Crossover 30Q5 Pro Black 30 inch IPS Monitor Rear Overview
DigitalWave DW270QDP MP REV.02 DVI to LVDS Board
The voltages on the main regulators are noted on the photo. There are 2 versions of the image, one with more obtrusive annotation. The 2 on the left side are AP1501, 3A 150kHz switchers. The upper one has a settable voltage for the panel. The correct feedback resistors are selected by the VCC_JUMPER. The upper right one is AP1084, a 1.8V LDO regulator. All voltages were fine, no particular ripple seen on the scope. Nothing getting too hot.
At this point it was about 0230 and I was fraying round the edges a bit, bargain of the century was looking like a bum deal.
Then as I was musing on the difficulty of desoldering large components when lead free solders involved I remembered an article I’d read a while ago about tin whiskers growing out of lead free joints and shorting out fine pitch chips.
I have a little LED microscope that hinges in the middle, £1 on ebay sort of thing. I got given one as a present and its been invaluable. Its amazingly good for what it is and I use it every day. After checking the solder round the large chip in the centre of the board I could see a bit of fuzzyness catching the light.
When something is knackered anyway you might as well have a go – you usually can’t make it much worse. With that in mind I got out my temp controlled hot air soldering gun. I masked off anything fragile with capton tape, wiped the lines of pins with flux and let rip. You can see the joints melt and reflow as the temperature comes up, going slow is best. After a couple of minutes I reckoned I’d got them all. I left it all in place to cool down then hooked it up.
Really nice image quality, no dead or stuck pixels.
This is the first time I personally have come across tin whiskers as a fault. I regret not being able to take photos of the whiskers but I only have my phone camera. Although I know you can arse about with CD player lens to bodge something together by about 0300 I had no patience for it.
The next day I used a bit of thermal epoxy to stick some heatsinks to the larger regulators just in case. My workshop is on the top floor in an uninsulated room just in front of a window thats permanently open about 2″ to allow a network cable to scoot down the front of the house, into the cellar, then up into the sitting room and into the router. Heat should not be an issue…

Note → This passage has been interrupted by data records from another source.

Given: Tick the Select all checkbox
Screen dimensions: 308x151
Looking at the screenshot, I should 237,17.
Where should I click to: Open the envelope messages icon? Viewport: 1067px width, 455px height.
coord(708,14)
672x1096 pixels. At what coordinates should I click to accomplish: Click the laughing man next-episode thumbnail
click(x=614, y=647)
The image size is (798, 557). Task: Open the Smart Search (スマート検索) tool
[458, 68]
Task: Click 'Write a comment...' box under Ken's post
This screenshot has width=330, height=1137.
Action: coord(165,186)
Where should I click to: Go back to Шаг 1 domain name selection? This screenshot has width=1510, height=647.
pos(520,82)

Usually with fault finding about 90% of the time its power related, capacitors or moving stuff. When you’ve ruled those out it gets a lot tougher.
I was lucky with this one, if it had been a fault in the main chip I’d just have scrapped it and sold the panel – its the same panel as used in the Apple 30″ Cinema displays and possibly a Dell one too. As it stands tho its a worthy replacement for the 24″ CRT. I’m still holding onto the GDM-W900 for a while just in case this new one gives up the ghost. Hopefully if you’re trying to get one of these monitors going this page has been of some use.

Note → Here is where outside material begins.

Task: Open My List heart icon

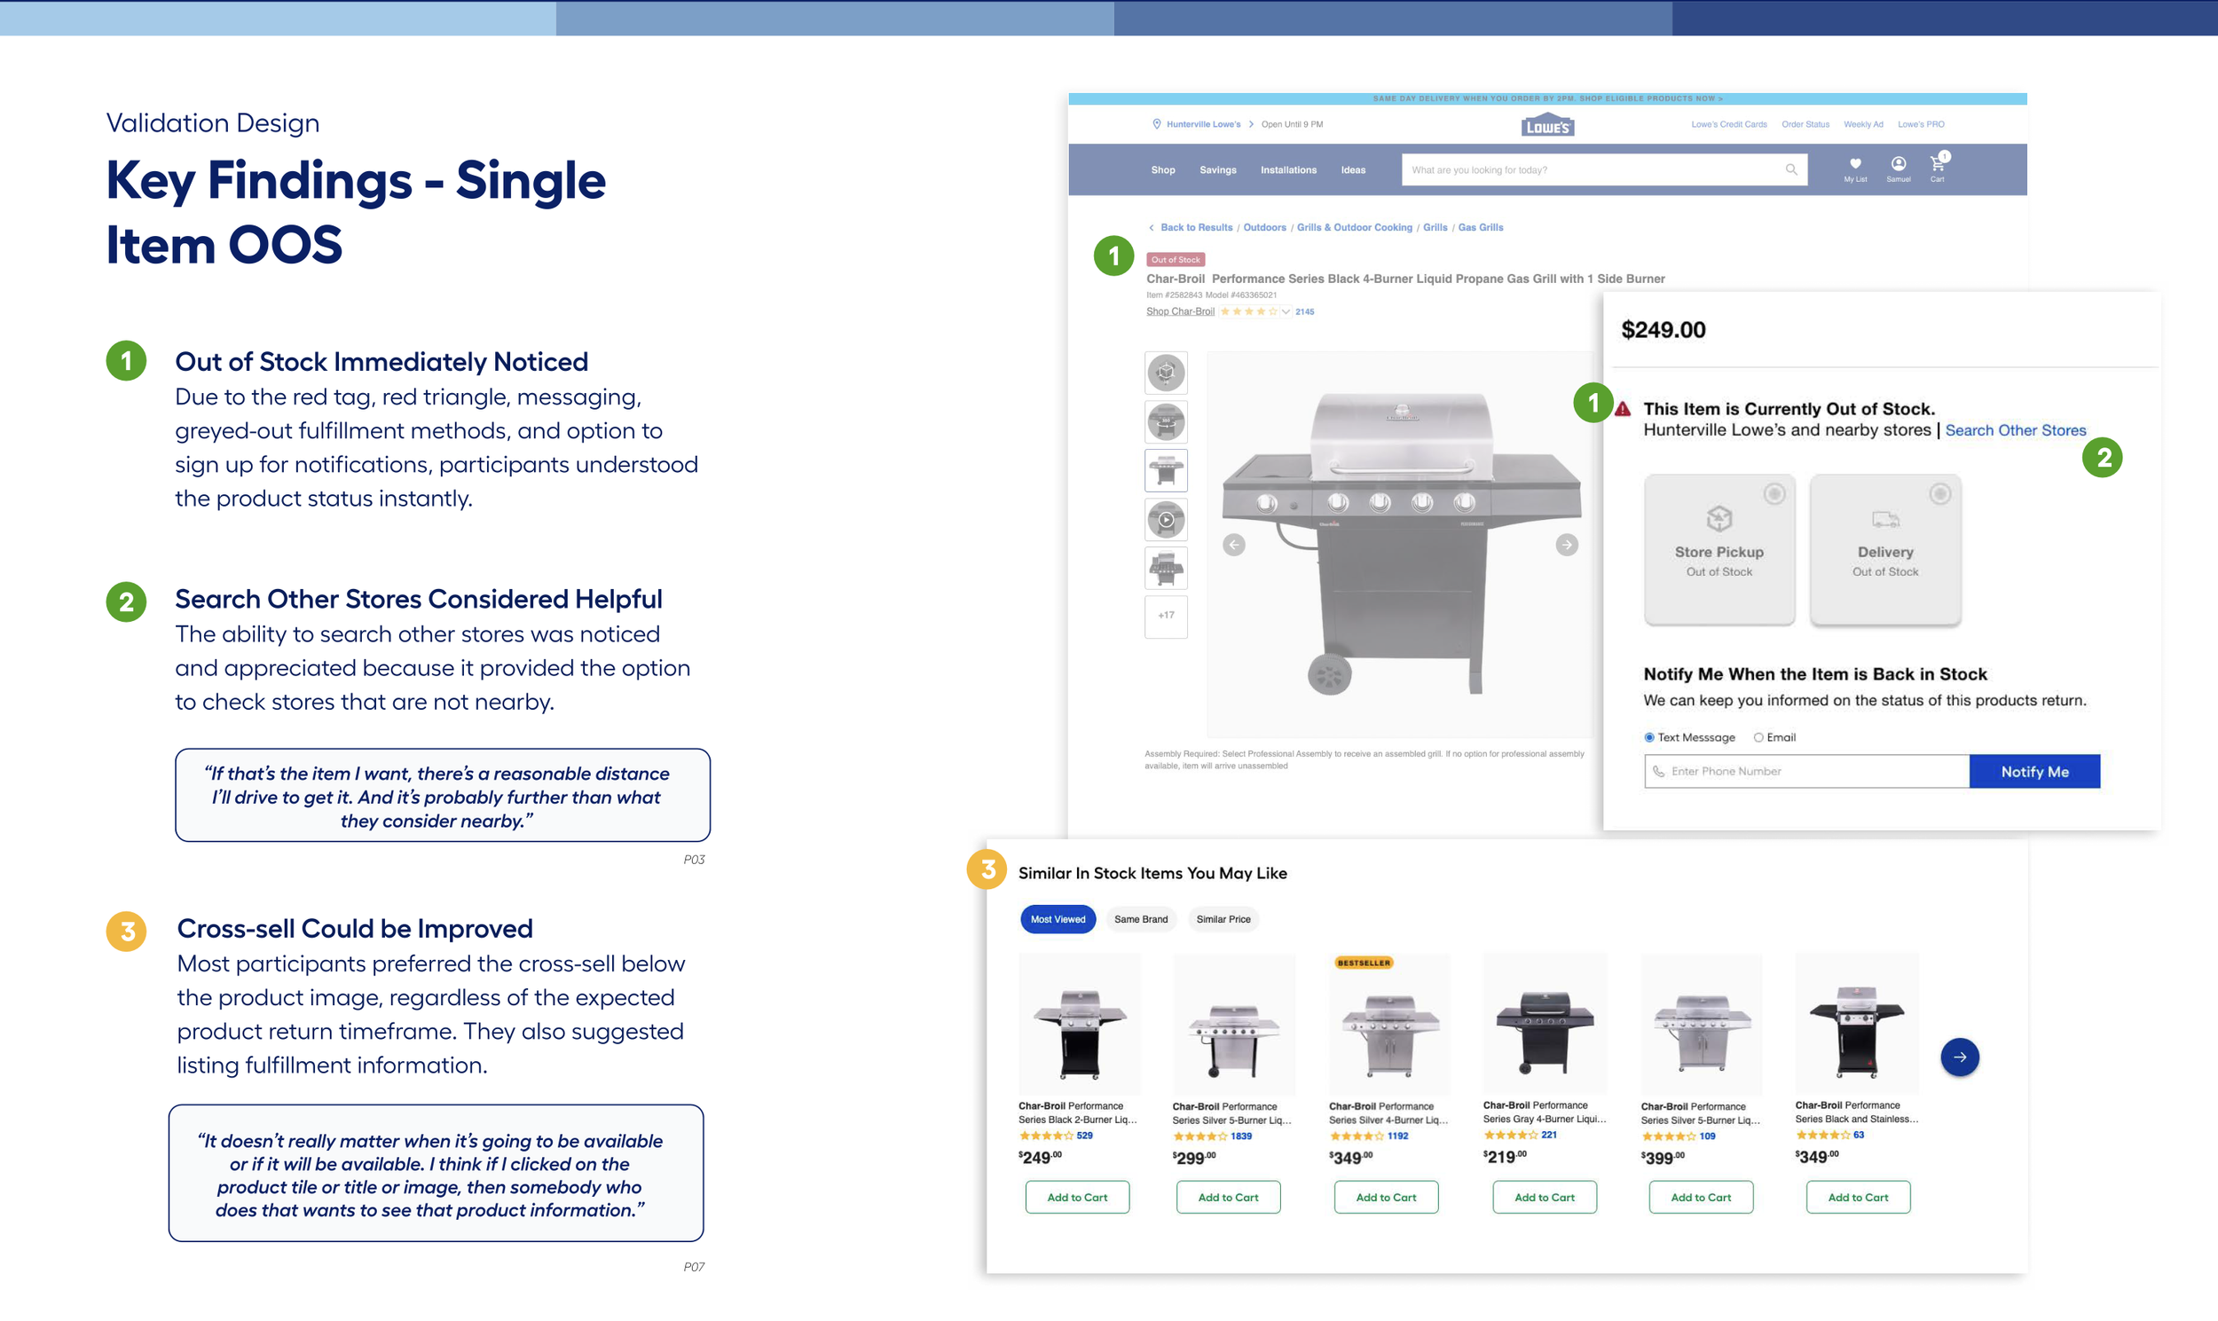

There are some more photos that I need to upload, my phone is being stubborn and not letting me browse the camera directory from Windows 7, probably too many files. I’ll stick it into my laptop and clear it out when I can actually be arsed.
Monitor is still working. I got a proper 24V ’10A’ PSU from Amazon for about £15 (personally I wouldn’t pull more than about 6-8A from it continuously).

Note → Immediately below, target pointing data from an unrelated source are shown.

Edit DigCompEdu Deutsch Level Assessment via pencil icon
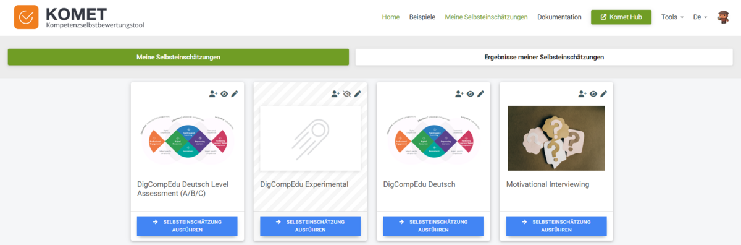This screenshot has width=741, height=245. 235,94
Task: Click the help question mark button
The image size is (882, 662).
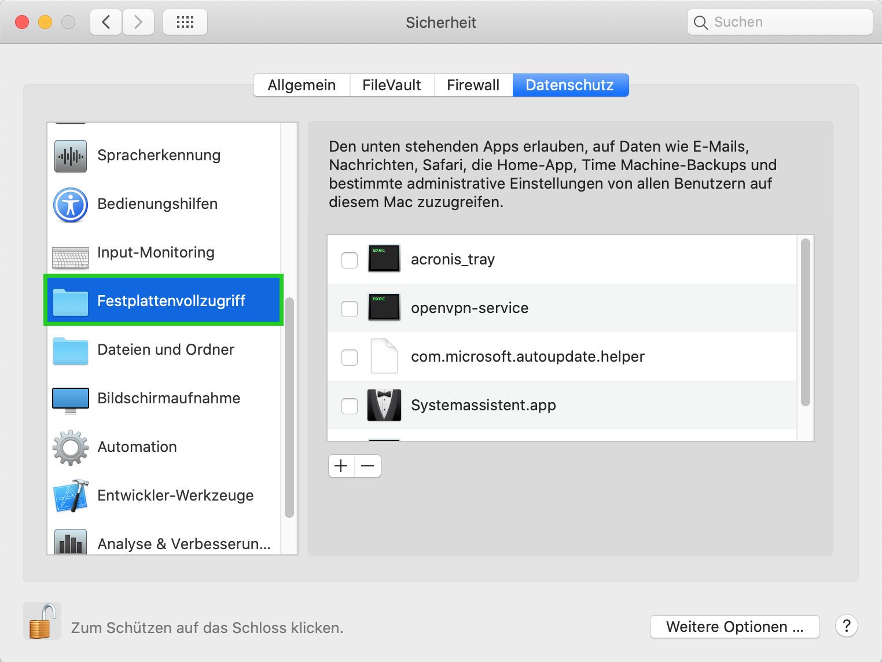Action: (846, 626)
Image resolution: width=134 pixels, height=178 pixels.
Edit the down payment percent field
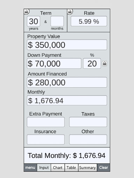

The only downside is that I recently moved house (hence lack of new posts). Even tho the monitor was VERY well packed with blankets etc after I set it up in the new place I noticed a stuck blue pixel. Its in the lower 10% of the panel about 40% of the way from the right side. The Windows 7 taskbar covers it nicely, its only an issue when watching 16:9 aspect video due to this being a 16:10 monitor you will get small black bars at top & bottom. Its like the horizontal wires in Trinitron monitors; invisible till you notice them – then they might as well be glowing bright red. You’ll NEVER lose sight of them again.